-- YOUR GOAL --
The answer must consist solely of the lines from the one with "This screenshot has height=432, width=1024." through the last line of the data, copied exactly, with no pictures.
[Opening INFORMATION section]
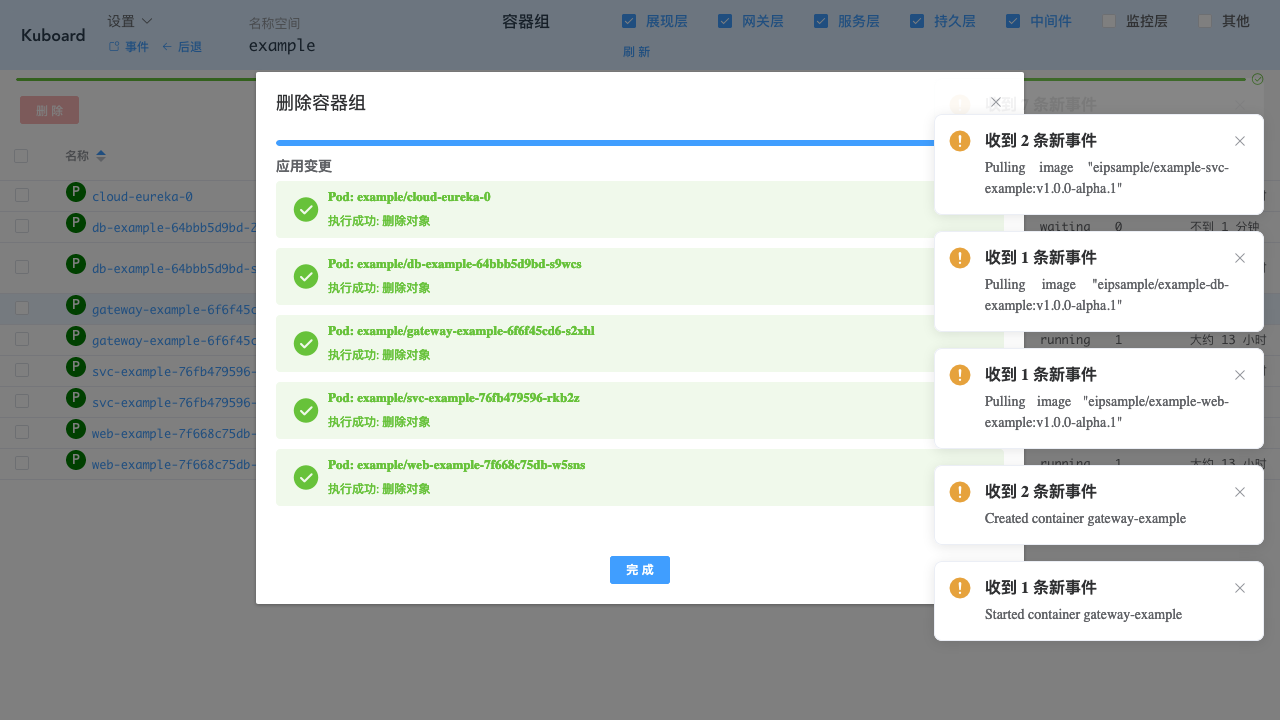Close the 删除容器组 dialog with the X icon
1280x720 pixels.
[995, 103]
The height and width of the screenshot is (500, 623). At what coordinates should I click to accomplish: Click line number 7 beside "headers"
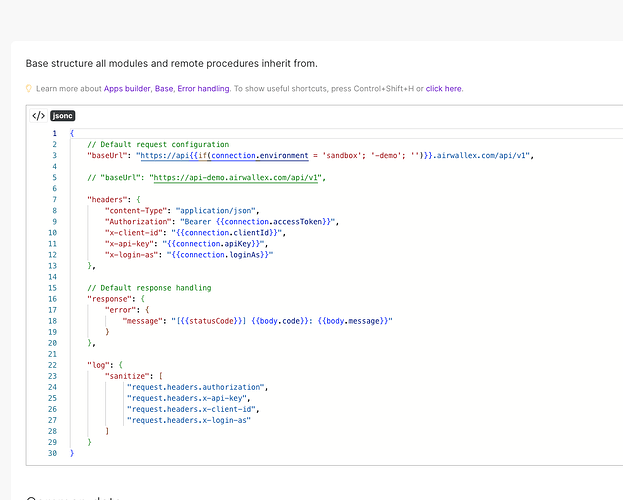coord(54,199)
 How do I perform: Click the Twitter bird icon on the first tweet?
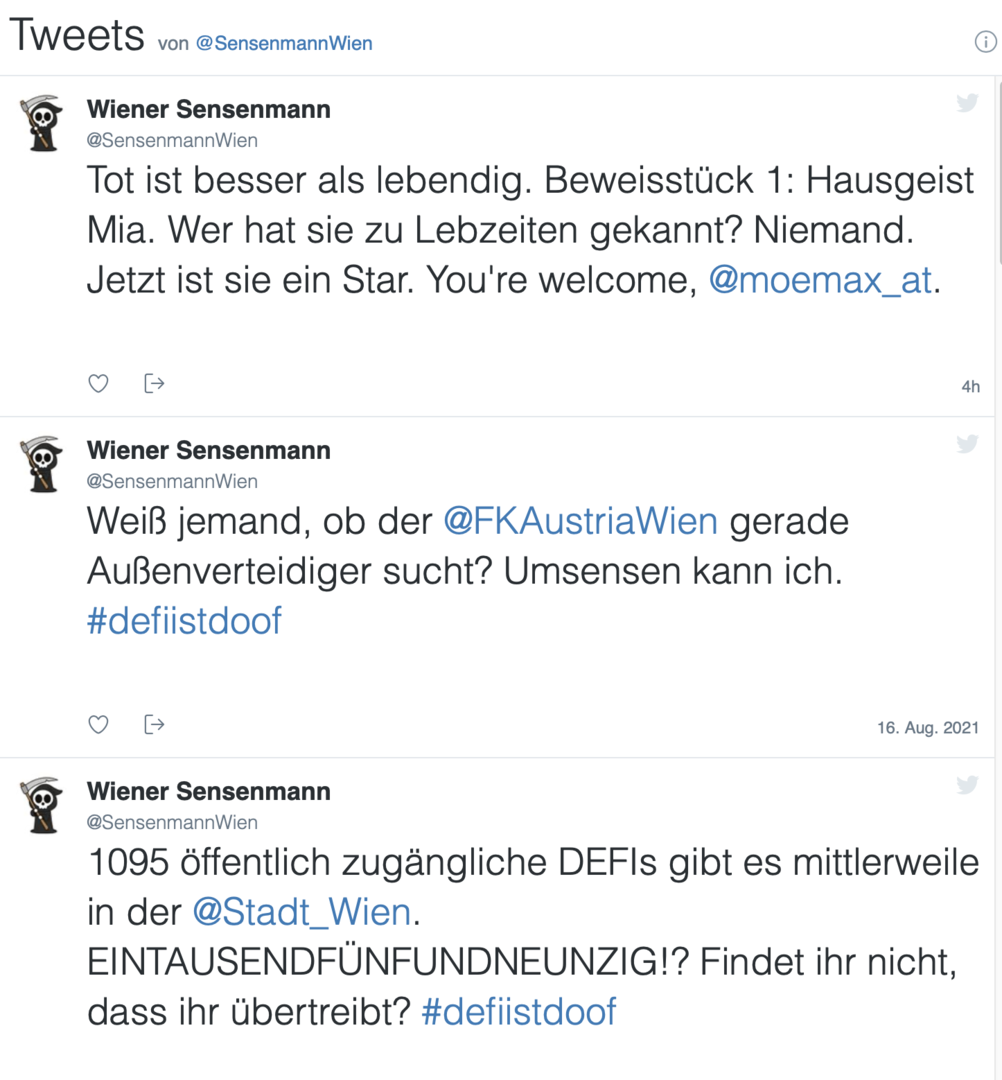pos(967,101)

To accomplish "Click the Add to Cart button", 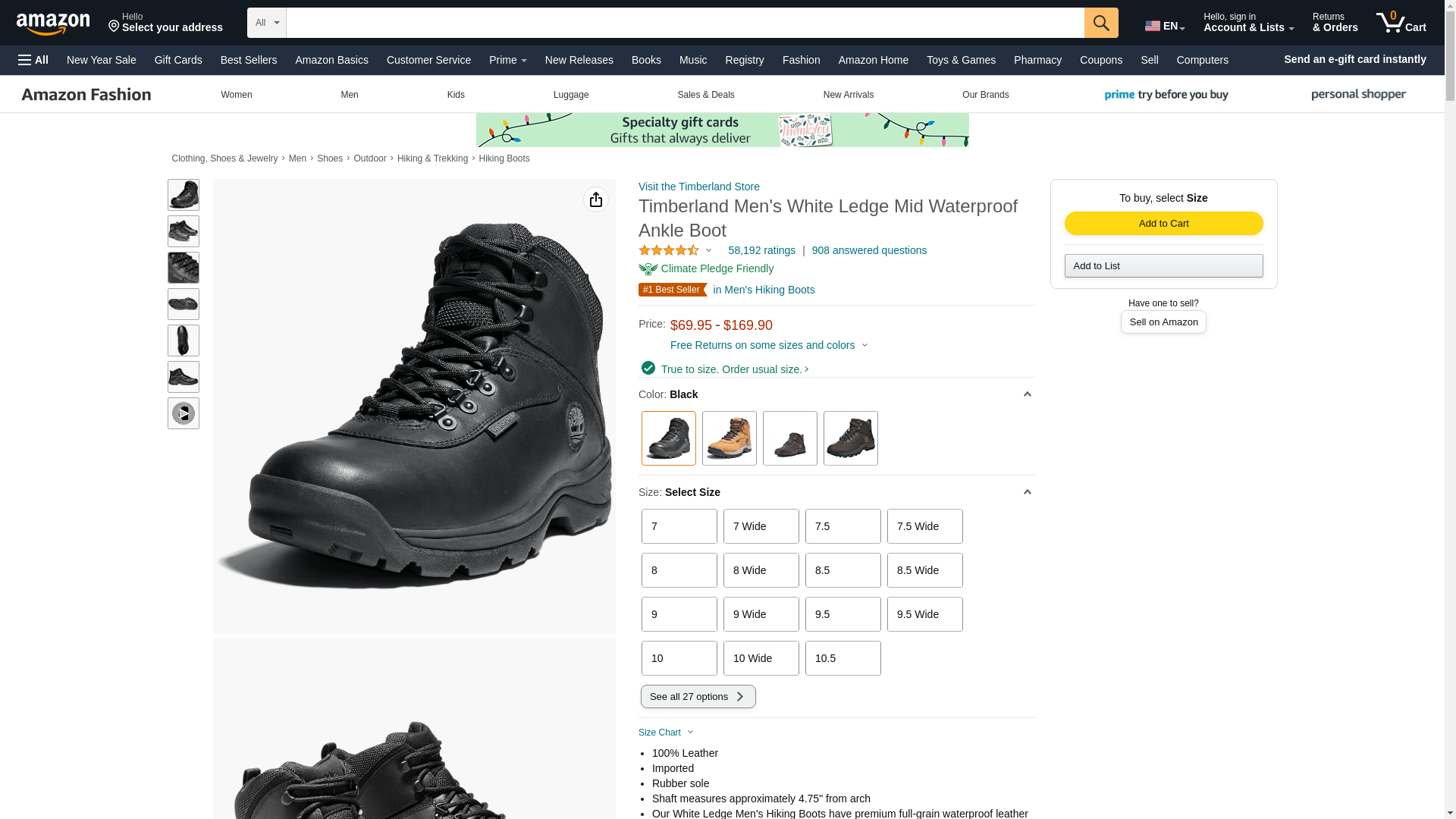I will point(1163,223).
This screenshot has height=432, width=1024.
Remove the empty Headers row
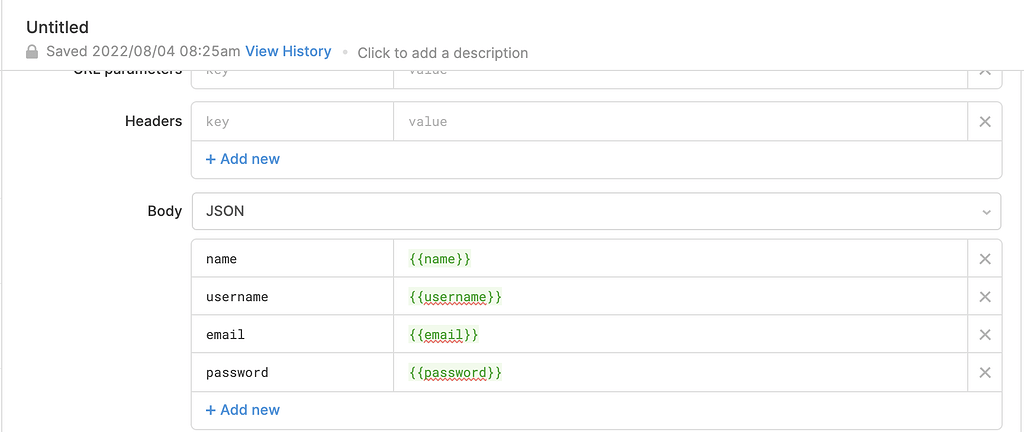pos(984,122)
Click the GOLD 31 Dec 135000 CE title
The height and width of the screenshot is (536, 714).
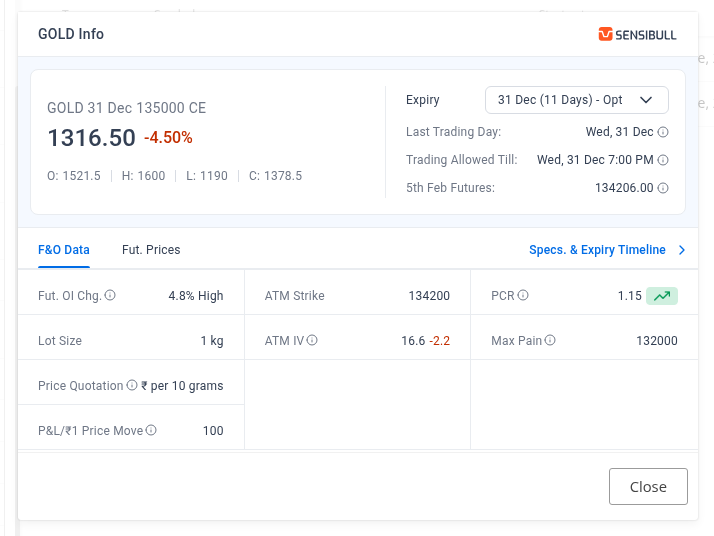[x=127, y=108]
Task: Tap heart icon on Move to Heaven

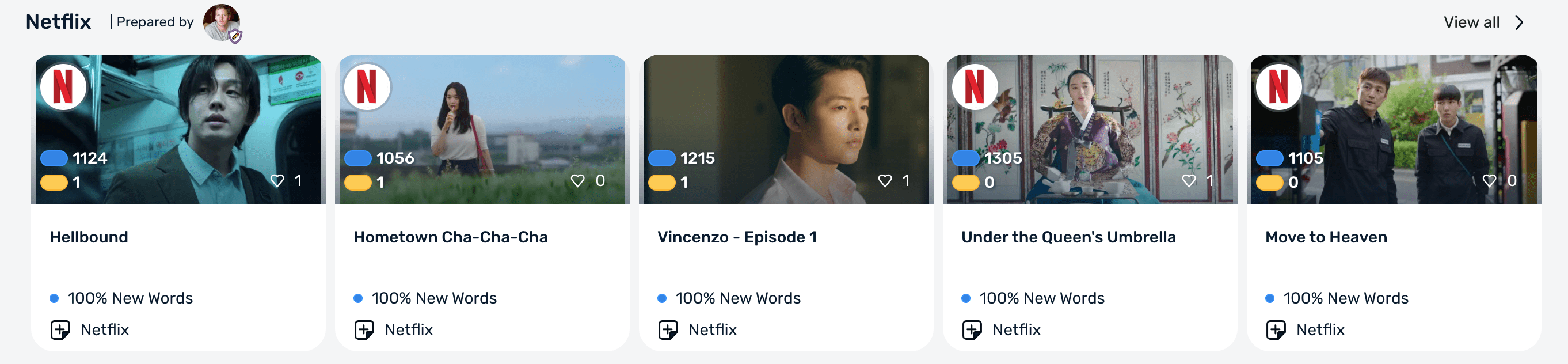Action: 1490,181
[Closing INFORMATION section]
-- RESULT OF THE TASK --
This screenshot has height=432, width=1024.
Remove the empty Headers row
pos(984,122)
Click the GOLD 31 Dec 135000 CE title
The height and width of the screenshot is (536, 714).
[x=127, y=108]
Task: Tap heart icon on Move to Heaven

Action: 1490,181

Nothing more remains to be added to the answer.